> **DATA SUPPLIED**:
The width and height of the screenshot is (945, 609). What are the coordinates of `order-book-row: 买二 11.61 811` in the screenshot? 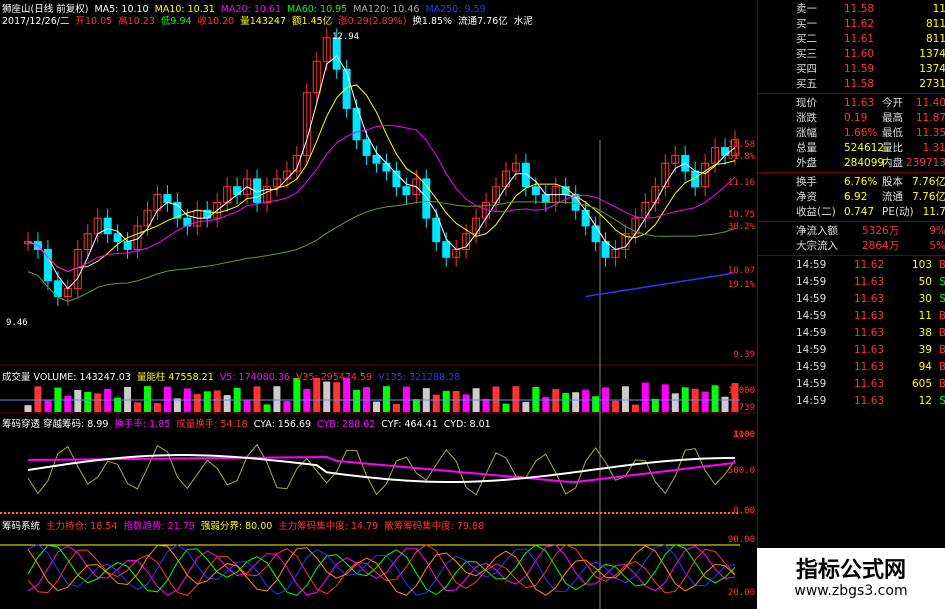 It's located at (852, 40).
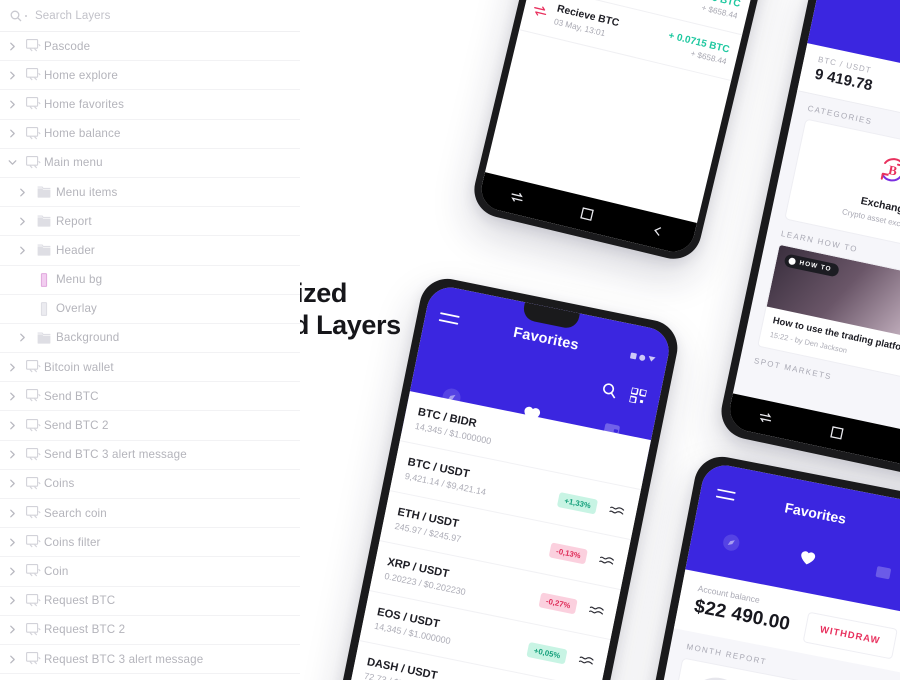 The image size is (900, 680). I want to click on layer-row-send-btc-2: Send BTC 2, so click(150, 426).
...
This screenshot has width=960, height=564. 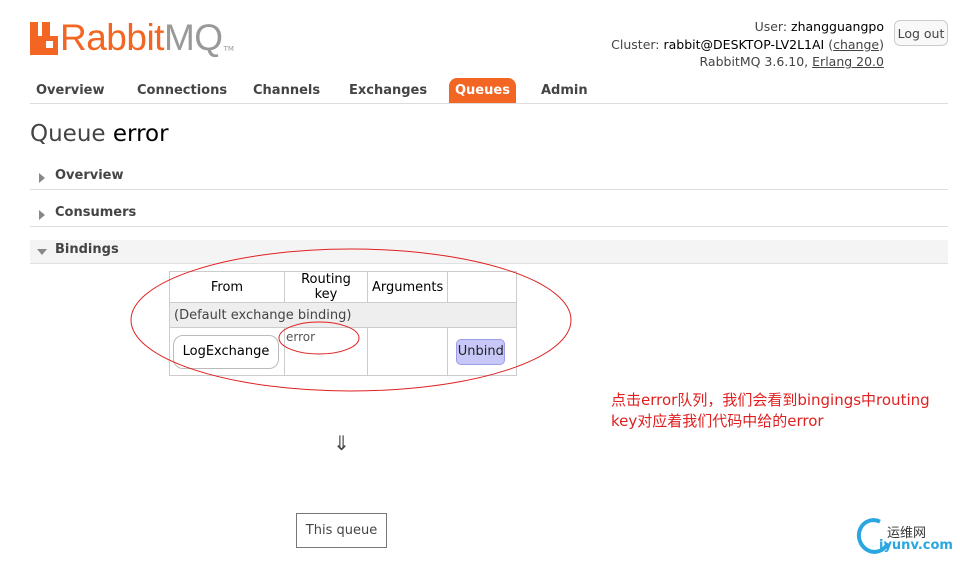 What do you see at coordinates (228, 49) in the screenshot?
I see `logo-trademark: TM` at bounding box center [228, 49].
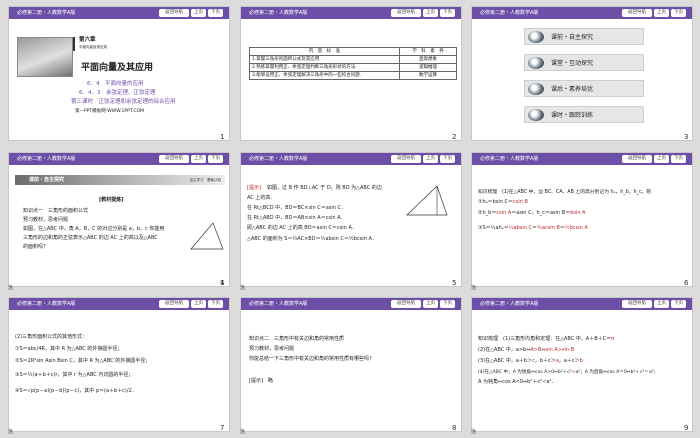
...
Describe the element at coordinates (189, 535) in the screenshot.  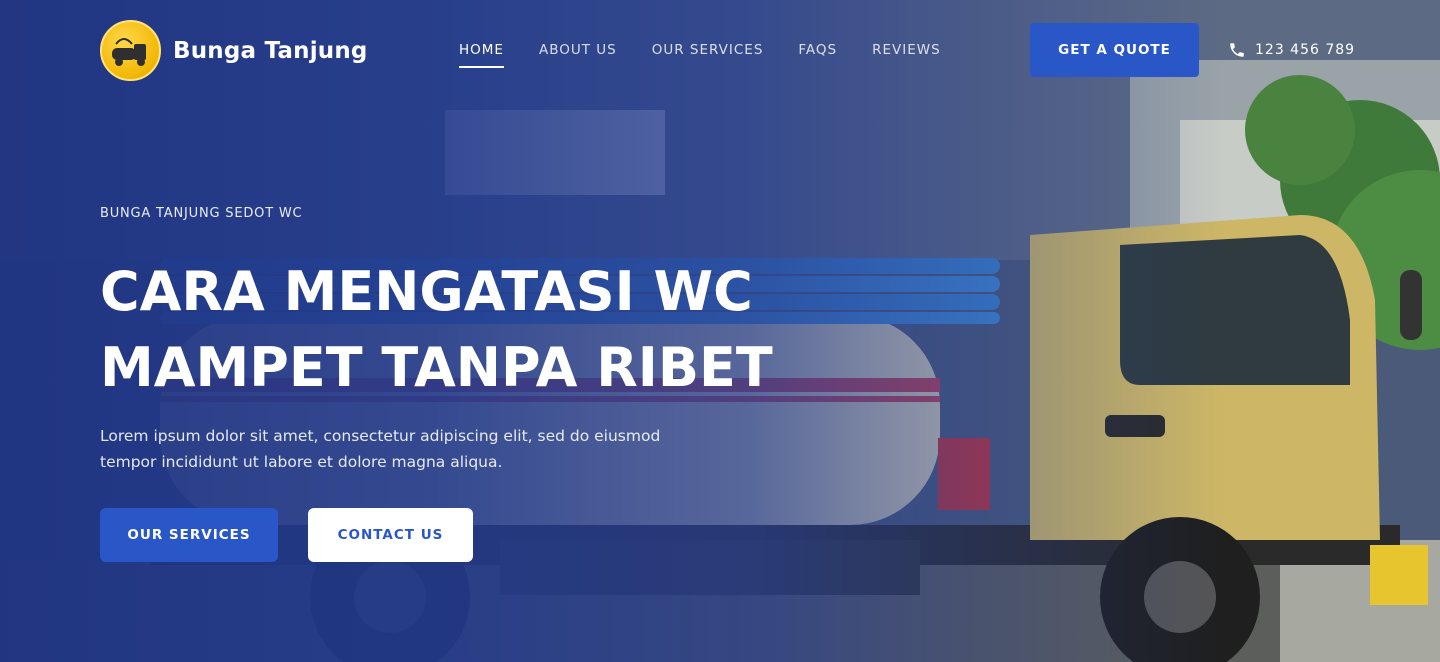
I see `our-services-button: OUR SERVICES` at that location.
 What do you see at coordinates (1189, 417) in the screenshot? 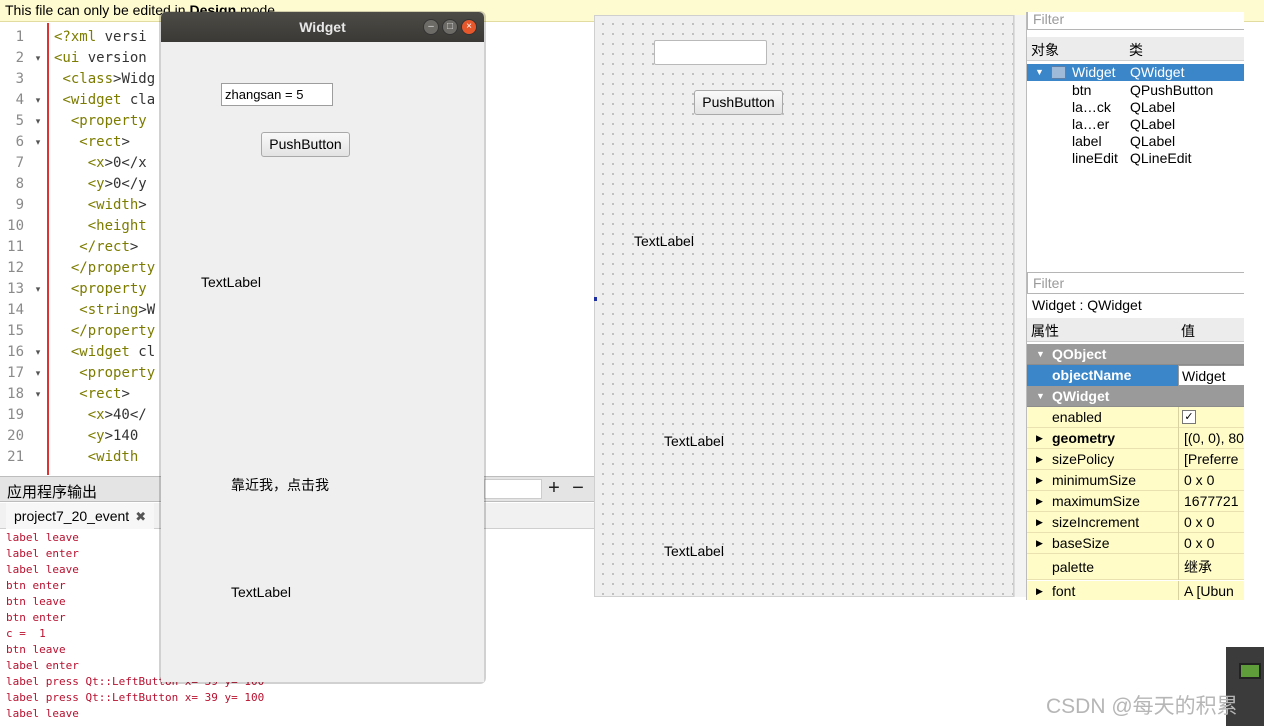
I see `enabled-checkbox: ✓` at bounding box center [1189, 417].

> **REQUEST**: Echo the records between the line holding "Describe the element" and the line holding "center [1189, 417].", inclusive, and no others. Leave the pictures out of your answer.

> **RESULT OF THE TASK**:
Describe the element at coordinates (189, 535) in the screenshot.  
I see `our-services-button: OUR SERVICES` at that location.
 What do you see at coordinates (1189, 417) in the screenshot? 
I see `enabled-checkbox: ✓` at bounding box center [1189, 417].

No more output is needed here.